Start DOCUMENT

Beefy Boxes and Bandwidth Generously Provided by pair Networks
P is for Practical
 
PerlMonks  

Re^2: substr on UTF-8 strings

by rdiez (Acolyte)
on Jun 24, 2020 at 12:32 UTC ( [id://11118419]=note: print w/replies, xml ) Need Help??


in reply to Re: substr on UTF-8 strings (updated)
in thread substr on UTF-8 strings

I am finding Unicode support in Perl hard. Most of my strings are ASCII, so there usually is no trouble. But then a Unicode character comes up, and suddenly writing text to stdout produces garbage characters and Perl issues a warning about it.

So I have come up with an assert strategy: during development, I enable my "UTF-8 asserts", so that I verify that strings are flagged as native or as UTF-8 at the places where they should be. This has helped me prevent errors. And that is how I realised that substr() behaves differently.

If I capture those trailing slashes with a regular expression, the (UTF-8/native) flag is preserved. I think I will code the removal of trailing slashes with a regular expression, as that should respect the flag.

Say substr sees that all sliced characters are ASCII and sets the "native string" flag. Say my code slices some other path components, some of which do have Unicode characters, so that those strings remain flagged as UTF-8. Let's assume that all those strings are concatenated together afterwards.

End DOCUMENT

§ WHAT THE TASK REQUIRES: Repeat the post between "Say substr sees" and "concatenated together afterwards.", inclusive, swapping "concatenated" for "joined". The lines that come next have nothing to do with the work asked here.

Start ITEMS

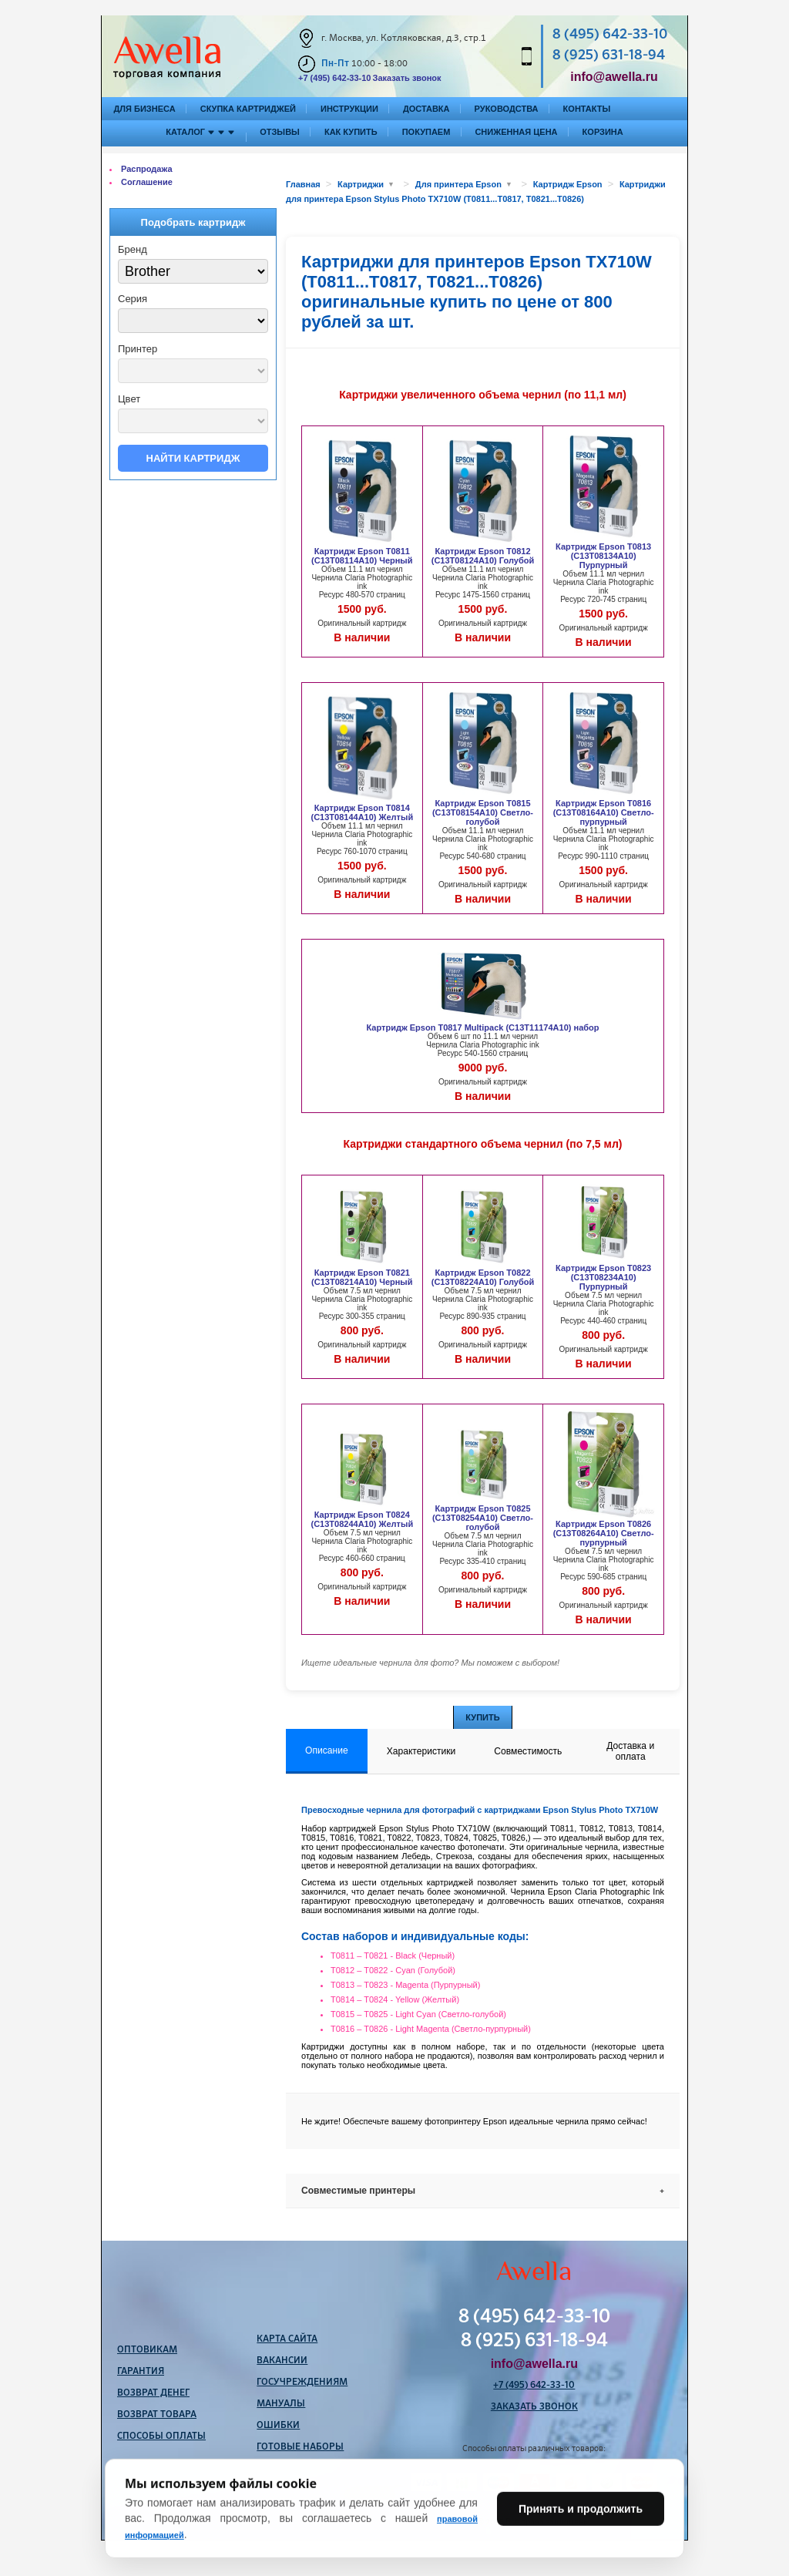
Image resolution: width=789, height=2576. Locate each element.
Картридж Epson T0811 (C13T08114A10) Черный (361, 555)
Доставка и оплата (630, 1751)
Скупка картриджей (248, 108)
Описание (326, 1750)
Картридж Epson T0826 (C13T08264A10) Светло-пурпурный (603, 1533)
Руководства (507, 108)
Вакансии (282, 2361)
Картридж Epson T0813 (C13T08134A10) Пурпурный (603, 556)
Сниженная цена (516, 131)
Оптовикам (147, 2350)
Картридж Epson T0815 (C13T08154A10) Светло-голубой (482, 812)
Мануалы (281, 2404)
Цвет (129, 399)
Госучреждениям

End ITEMS
Start ITEMS

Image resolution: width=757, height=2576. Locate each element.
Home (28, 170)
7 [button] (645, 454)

End ITEMS
Start ITEMS

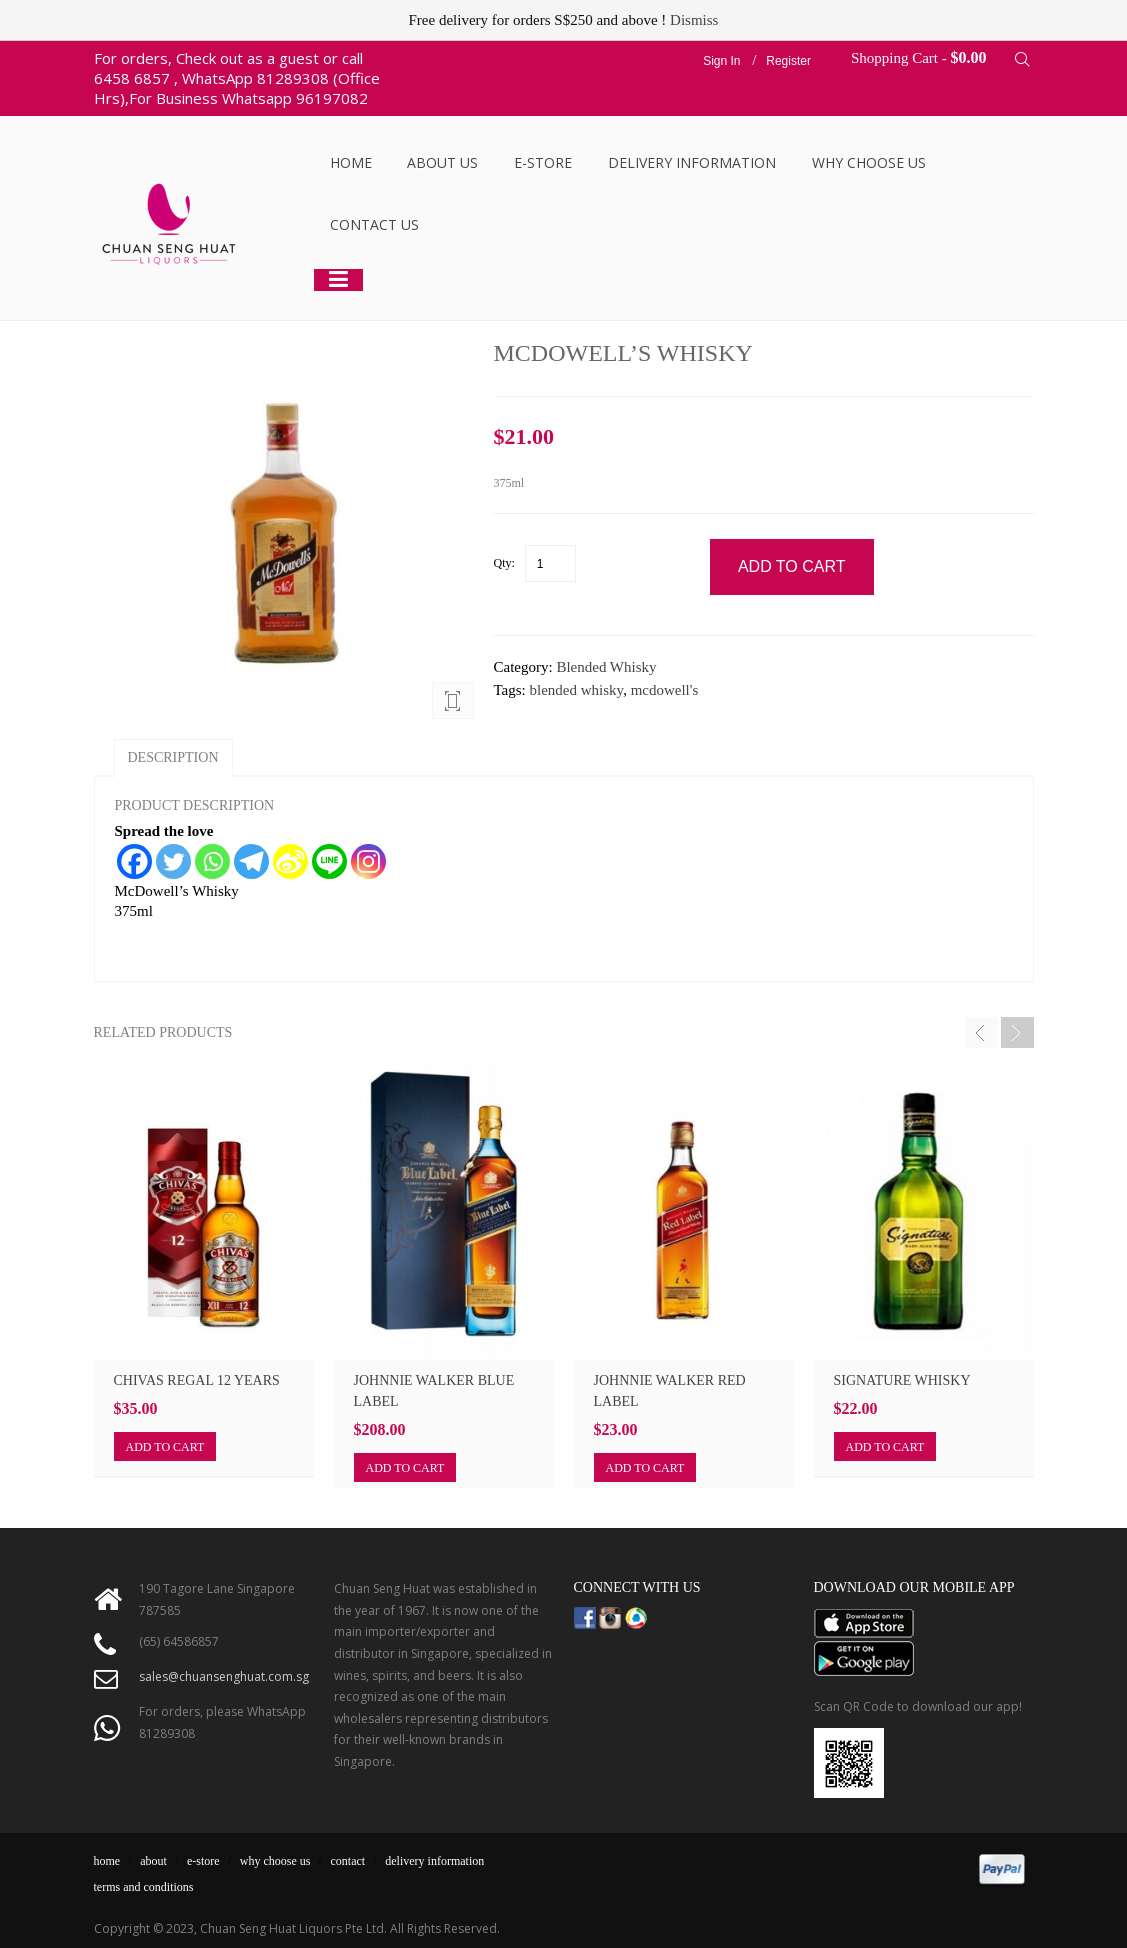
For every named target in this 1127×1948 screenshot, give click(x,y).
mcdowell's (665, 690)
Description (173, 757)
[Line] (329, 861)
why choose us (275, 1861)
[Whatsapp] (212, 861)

End ITEMS

§ RIGHT ANSWER:
Say substr sees that all sliced characters are ASCII and sets the "native string" flag. Say my code slices some other path components, some of which do have Unicode characters, so that those strings remain flagged as UTF-8. Let's assume that all those strings are joined together afterwards.